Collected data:
===============

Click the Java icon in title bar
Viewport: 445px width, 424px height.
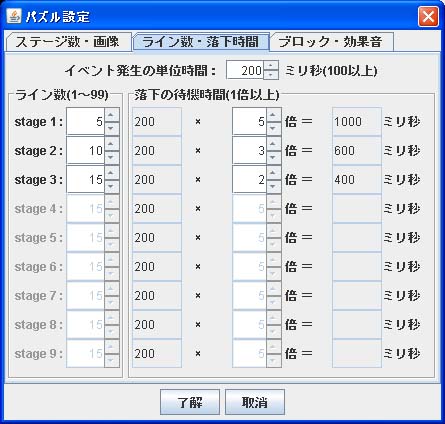pos(14,16)
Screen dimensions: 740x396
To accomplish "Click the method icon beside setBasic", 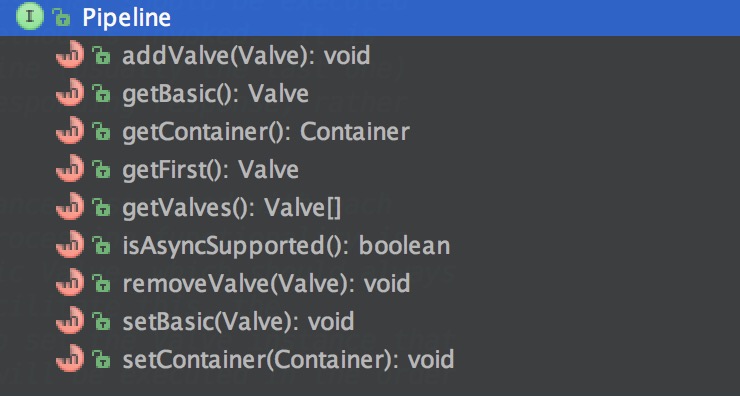I will point(70,320).
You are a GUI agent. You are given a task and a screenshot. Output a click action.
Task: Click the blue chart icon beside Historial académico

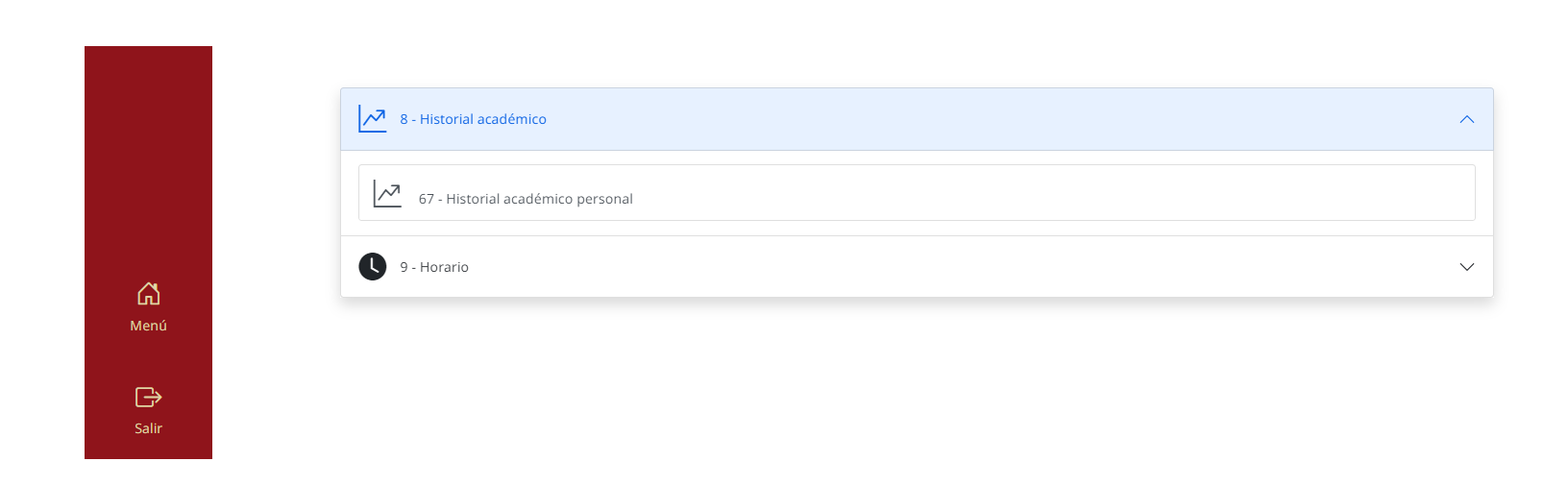tap(373, 119)
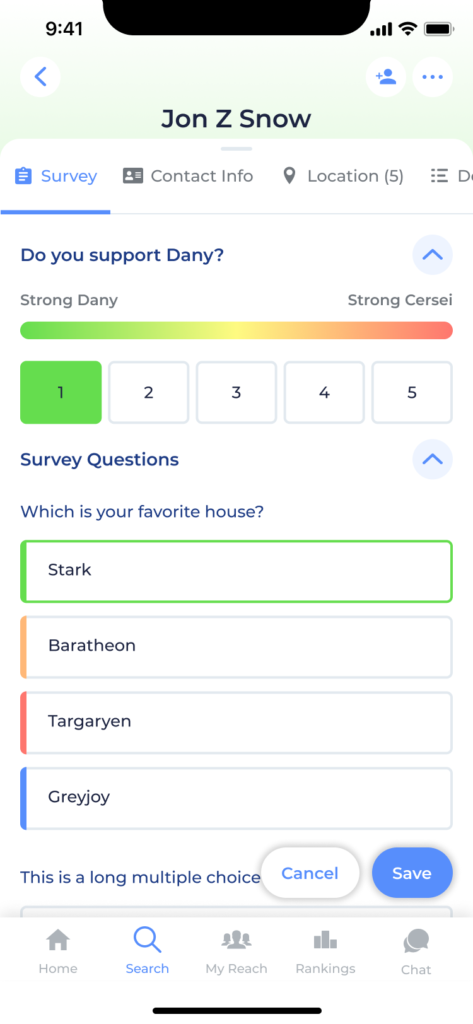Choose the Greyjoy house option
Image resolution: width=473 pixels, height=1024 pixels.
(236, 798)
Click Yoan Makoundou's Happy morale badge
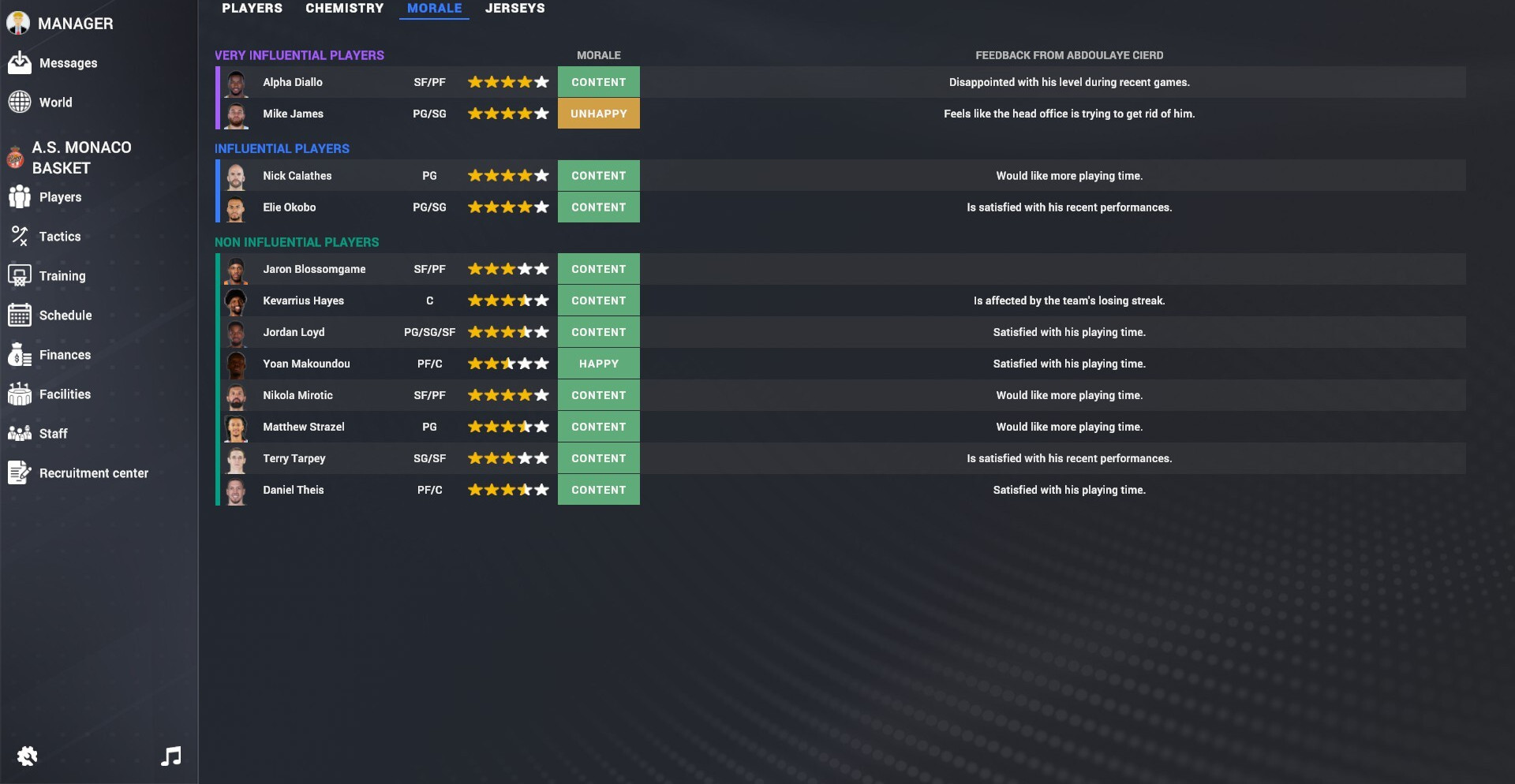 (598, 364)
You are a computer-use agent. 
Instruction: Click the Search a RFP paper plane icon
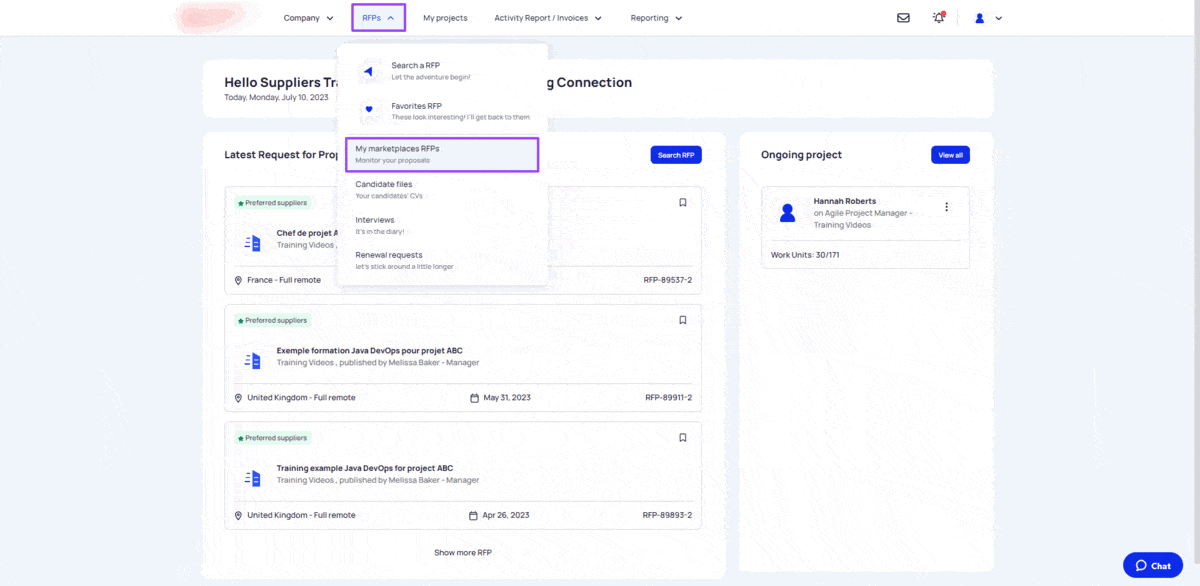point(368,71)
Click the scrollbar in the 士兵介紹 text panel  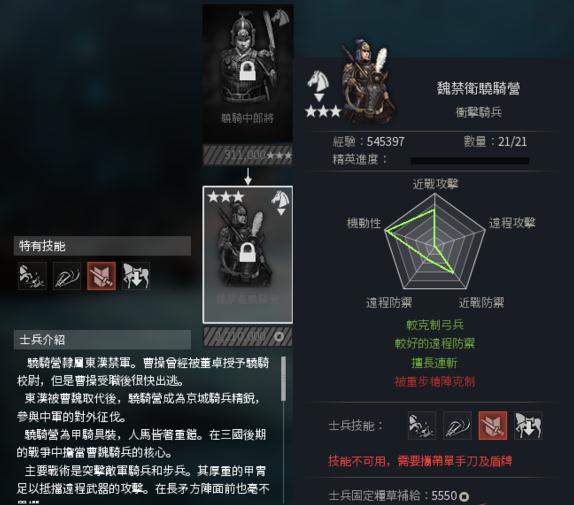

===============

## Task prompt
Look above for the line with "You are a GUI" and the line with "You are a computer-use agent.". Copy them and every line between, exactly, but no pictures.

## Response area
You are a GUI agent. You are given a task and a screenshot. Output a click action.
Task: Click the blue chart icon beside Historial académico

tap(373, 119)
Choose the Greyjoy house option
Image resolution: width=473 pixels, height=1024 pixels.
(236, 798)
Click Yoan Makoundou's Happy morale badge
 (598, 364)
You are a computer-use agent. 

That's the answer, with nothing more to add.